Nursing staff and family members of residents in nursing homes often distrust and misunderstand each other, feel powerless to improve communication and feel distressed by the situation, according to a Cornell University study.

"Yet, the better the communication and interaction are between nursing staff and relatives of residents, the better off the nursing home residents will fare," said Karl Pillemer, associate professor of human development at Cornell and co-director of the Cornell Applied Gerontology Research Institute.

To foster such communication, Pillemer had developed a unique training program for nursing staff and family members called Partners in Caregiving. In a case-comparison study, the program has been shown to improve the attitudes and behavior of the two groups.

The program offers both nursing staff and family members a series of almost identical training sessions, with the major difference being in the types of case studies used. The workshops teach participants how to: get their concerns out in the open in nonjudgmental ways; communicate with mutual respect and across cultural and ethnic differences; use active listening techniques; and handle blame, criticism and conflict. They also offer techniques for understanding differences in values. After three two-hour sessions, the two groups participate in a joint session with the facility administrator, where they prioritize concerns in a productive and non-confrontational way and then brainstorm solutions together.

The study, authored by Pillemer with CAGRI researcher Bonnie Albright and Carol Hegeman, director of research and education at the Foundation for Long Term Care (FLTC) in Albany, N.Y., will be presented to the Galaxy Summit, a national summit for cooperative extension educators, Oct. 16 in Cincinnati and to the national conference of the American Health Care Association for long-term care professionals, Oct. 29 in San Antonio.

In addition, the authors have published a manual, Partners in Caregiving (Cornell University, 1997, $24), to make the training program easily accessible to nursing homes across the nation.

In six nursing homes of diverse sizes in New York state locations and populations, facilitators -- usually a social worker from the nursing home -- were trained in how to conduct the program. They brought the program to their nursing homes with two co-facilitators -- a direct care staff person and a family member.
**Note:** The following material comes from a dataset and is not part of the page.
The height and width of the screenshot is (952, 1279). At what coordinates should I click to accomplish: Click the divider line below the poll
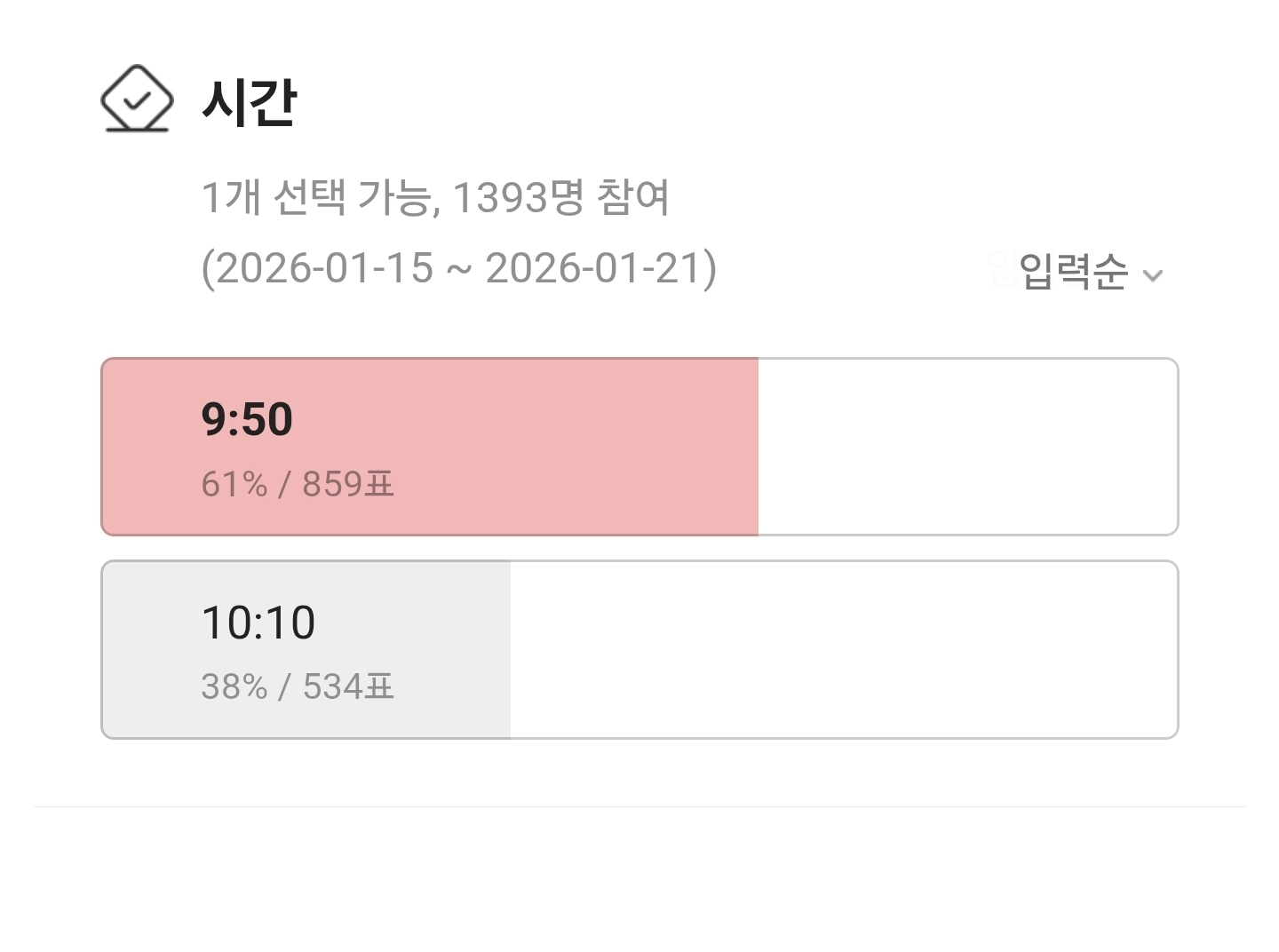click(x=640, y=806)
The program, which was developed in collaboration with the FLTC, the research and educational arm of the New York Association of Homes and Services for the Aging, was administered four times in each facility.
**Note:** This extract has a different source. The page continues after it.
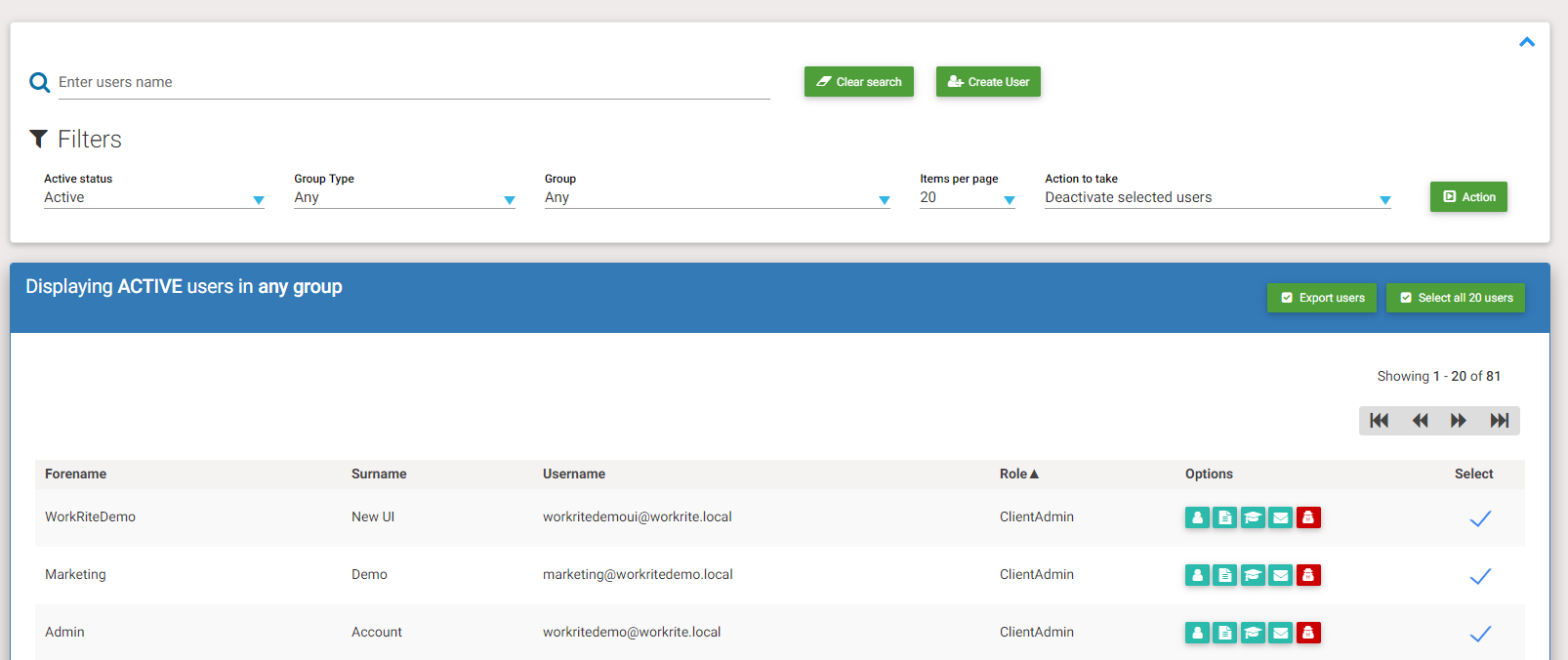Jump to the last page of users
This screenshot has width=1568, height=660.
[1499, 421]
"Through mini-lectures, structured exercises and role-plays, participants practice how to use respectful communication skills that bridge cultural and ethnic barriers and resolve differences without blame and criticism," said Pillemer, who based the program on three years of joint research by Cornell and the FLTC, including surveys of the directors of social services in 218 nursing homes in central New York, as well as on more than a decade of experience in developing communication programs at Cornell University and working with nursing homes.

"Unlike most long-term care arrangements that make family and staff feel powerless, this program uses an empowerment model that allows participants to be trained by 'one of their own' and to develop their own skills," Pillemer added. "Both staff and families report greater comfort in relations with one another and an improved sense of being partners, rather than adversaries in the care-giving process."

The program is specially designed so that reading and writing skills are not necessary for participants.

"There has been very little done on family and staff interaction, which is important for resident care," said Hegeman, of FLTC. "We have long looked for a way to increase collaboration between families and staff, and this project effectively does that."

"Satisfaction with the program has been high," said Pillemer, a social gerontologist. "Ninety-nine percent of the participants who evaluated the program said they could relate what they had learned on a day-to-day basis and would recommended the training to others."

In addition, the program has resulted in changes in nursing home policies, such as regular meetings with family members in every unit of the nursing home, the development of a family handbook and family council, a bulletin board with staff names and photos and a monthly support group for families.

The work was funded by the van Ameringen Foundation and the National Institute on Aging.